■ **Data**:
-----

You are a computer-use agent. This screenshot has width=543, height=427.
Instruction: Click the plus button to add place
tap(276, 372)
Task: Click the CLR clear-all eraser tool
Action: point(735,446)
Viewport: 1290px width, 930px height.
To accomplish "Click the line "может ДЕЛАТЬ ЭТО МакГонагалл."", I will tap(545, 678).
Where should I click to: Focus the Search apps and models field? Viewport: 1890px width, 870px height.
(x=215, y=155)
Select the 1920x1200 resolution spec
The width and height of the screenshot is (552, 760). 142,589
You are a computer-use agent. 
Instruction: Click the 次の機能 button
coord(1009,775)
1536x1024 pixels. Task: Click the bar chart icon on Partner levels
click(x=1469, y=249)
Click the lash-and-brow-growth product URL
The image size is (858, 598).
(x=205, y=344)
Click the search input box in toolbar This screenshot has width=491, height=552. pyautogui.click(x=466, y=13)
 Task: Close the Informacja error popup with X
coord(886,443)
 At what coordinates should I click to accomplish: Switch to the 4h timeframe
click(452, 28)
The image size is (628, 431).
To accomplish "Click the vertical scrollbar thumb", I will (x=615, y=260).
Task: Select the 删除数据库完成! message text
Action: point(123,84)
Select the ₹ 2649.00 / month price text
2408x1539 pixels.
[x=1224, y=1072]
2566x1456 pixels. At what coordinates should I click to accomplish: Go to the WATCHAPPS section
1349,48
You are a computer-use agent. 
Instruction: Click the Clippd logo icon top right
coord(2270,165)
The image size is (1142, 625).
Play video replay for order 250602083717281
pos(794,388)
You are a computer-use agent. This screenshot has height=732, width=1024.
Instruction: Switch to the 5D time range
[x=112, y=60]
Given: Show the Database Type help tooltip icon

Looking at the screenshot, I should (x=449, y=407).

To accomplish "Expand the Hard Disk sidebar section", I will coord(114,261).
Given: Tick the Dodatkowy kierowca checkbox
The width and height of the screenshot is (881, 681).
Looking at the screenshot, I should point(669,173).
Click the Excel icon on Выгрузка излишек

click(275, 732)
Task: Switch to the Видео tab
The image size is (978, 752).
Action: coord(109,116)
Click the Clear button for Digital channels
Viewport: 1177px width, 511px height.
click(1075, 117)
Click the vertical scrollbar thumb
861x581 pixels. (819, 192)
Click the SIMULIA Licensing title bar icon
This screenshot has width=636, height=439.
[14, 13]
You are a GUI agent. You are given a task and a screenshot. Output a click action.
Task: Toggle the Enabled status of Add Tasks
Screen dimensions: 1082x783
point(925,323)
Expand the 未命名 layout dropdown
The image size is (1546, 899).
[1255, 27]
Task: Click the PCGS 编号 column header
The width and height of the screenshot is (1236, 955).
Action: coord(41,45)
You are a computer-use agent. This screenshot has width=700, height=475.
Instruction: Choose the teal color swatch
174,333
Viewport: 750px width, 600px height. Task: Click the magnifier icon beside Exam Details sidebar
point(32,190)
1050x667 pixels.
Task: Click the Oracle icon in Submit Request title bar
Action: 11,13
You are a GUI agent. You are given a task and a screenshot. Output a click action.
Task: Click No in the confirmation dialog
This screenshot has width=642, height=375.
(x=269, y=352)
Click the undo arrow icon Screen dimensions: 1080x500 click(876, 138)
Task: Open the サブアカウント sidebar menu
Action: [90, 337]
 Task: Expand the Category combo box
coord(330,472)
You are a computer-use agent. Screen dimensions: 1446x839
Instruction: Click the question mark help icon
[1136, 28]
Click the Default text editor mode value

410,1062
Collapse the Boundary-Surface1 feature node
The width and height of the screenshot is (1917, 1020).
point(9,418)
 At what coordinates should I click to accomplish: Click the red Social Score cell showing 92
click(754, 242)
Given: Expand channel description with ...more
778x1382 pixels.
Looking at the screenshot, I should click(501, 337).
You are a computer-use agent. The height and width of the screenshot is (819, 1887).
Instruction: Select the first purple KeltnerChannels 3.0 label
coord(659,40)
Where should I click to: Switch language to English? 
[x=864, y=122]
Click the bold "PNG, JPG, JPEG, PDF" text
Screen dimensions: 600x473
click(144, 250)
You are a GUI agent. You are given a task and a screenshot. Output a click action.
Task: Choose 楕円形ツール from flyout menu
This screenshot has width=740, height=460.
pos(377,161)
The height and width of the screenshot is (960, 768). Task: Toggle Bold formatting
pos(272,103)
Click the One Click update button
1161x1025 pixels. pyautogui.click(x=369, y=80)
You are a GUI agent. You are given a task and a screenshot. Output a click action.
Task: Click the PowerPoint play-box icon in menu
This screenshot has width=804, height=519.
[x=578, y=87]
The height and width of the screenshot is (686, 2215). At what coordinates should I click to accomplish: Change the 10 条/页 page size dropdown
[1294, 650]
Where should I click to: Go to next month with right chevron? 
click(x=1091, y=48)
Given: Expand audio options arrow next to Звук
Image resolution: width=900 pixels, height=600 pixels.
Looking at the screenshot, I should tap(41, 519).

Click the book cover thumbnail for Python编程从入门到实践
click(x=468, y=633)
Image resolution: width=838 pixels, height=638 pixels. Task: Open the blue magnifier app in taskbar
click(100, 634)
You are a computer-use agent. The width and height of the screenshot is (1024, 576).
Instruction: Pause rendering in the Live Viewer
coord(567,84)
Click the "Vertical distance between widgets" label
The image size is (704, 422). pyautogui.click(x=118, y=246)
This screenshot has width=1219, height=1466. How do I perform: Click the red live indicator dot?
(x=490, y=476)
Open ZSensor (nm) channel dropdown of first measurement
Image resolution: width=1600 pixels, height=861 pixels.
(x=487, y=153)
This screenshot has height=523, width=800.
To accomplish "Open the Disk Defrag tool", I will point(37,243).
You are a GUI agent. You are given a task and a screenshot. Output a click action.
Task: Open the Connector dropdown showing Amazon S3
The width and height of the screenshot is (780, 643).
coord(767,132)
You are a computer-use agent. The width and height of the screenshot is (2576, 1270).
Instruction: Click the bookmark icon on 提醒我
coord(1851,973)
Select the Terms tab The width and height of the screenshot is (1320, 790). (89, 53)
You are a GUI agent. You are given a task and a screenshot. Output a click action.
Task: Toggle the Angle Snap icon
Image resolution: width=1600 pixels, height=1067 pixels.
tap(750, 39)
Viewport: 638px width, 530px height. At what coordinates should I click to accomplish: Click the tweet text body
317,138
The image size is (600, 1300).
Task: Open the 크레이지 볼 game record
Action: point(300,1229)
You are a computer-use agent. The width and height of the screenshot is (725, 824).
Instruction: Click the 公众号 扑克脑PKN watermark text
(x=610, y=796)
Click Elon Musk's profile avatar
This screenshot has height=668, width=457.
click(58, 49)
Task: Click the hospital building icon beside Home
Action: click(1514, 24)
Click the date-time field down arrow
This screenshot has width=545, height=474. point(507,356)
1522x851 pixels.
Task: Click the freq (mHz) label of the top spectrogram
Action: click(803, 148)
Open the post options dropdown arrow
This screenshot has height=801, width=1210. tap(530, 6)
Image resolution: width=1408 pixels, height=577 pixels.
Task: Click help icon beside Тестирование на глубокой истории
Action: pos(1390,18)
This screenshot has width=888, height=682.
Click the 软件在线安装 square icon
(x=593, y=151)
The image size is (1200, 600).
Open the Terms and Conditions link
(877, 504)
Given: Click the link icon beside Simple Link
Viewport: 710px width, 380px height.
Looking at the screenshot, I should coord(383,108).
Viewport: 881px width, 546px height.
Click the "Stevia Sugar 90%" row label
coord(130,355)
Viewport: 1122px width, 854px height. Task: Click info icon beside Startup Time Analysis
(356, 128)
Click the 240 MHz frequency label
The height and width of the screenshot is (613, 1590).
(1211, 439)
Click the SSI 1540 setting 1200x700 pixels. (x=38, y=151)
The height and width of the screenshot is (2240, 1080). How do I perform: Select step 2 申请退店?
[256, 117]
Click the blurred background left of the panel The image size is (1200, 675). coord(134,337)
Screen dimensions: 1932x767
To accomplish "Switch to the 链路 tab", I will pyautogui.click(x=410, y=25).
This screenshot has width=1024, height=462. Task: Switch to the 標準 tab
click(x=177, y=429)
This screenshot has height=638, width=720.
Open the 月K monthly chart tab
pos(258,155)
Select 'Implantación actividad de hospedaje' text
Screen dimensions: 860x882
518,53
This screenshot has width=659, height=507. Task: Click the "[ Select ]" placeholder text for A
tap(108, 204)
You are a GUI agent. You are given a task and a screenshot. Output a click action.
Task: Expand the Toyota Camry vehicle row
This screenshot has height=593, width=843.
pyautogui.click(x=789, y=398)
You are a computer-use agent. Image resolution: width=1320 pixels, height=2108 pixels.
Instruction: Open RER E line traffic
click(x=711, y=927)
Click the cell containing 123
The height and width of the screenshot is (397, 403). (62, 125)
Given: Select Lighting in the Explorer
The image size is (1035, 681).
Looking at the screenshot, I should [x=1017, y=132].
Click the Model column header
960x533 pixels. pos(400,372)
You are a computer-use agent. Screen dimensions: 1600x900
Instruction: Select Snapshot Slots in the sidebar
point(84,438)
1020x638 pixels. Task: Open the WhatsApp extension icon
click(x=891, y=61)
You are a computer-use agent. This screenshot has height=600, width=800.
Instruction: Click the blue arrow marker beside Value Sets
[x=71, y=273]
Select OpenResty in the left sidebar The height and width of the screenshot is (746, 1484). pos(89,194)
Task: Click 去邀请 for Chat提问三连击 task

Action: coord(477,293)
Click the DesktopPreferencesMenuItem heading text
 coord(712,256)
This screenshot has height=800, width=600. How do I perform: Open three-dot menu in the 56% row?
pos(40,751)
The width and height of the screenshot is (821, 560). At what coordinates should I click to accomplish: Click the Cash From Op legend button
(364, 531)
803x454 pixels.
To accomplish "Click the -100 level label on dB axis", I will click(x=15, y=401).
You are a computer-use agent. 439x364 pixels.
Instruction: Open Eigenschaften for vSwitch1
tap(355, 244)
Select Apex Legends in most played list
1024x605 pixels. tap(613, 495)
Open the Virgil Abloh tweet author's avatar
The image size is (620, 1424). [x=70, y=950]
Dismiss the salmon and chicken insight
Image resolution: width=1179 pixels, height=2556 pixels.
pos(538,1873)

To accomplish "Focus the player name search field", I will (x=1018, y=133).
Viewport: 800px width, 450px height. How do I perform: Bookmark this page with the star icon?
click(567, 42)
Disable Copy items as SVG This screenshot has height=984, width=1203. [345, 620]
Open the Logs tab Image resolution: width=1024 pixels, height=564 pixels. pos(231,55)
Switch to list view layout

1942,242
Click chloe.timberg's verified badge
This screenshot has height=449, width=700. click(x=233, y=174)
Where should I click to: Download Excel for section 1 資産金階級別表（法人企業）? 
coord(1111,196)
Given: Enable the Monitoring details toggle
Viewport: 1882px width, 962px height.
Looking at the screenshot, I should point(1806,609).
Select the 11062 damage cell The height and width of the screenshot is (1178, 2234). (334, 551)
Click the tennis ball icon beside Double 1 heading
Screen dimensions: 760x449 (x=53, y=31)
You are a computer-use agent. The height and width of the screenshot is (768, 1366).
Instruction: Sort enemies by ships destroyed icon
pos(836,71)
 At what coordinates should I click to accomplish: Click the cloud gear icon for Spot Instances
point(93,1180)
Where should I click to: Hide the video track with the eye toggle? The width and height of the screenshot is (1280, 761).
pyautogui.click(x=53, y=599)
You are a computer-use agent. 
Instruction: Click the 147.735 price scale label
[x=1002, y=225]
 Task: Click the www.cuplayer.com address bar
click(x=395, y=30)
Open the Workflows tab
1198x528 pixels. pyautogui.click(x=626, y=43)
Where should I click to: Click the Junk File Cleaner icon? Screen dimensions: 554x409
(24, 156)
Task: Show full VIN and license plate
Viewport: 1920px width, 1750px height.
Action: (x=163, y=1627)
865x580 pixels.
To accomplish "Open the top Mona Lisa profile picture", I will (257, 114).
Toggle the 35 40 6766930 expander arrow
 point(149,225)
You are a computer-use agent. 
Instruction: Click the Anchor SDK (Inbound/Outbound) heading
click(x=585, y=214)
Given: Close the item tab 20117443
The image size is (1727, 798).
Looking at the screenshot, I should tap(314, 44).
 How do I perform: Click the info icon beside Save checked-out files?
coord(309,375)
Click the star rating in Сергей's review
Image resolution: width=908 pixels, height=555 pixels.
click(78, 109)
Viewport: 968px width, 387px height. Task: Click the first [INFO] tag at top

-----

■ **About this exercise**: Return all lines from the entries that contain the string "Disk".

■ **Answer to this problem**:
To accomplish "Expand the Hard Disk sidebar section", I will coord(114,261).
To accomplish "Open the Disk Defrag tool", I will point(37,243).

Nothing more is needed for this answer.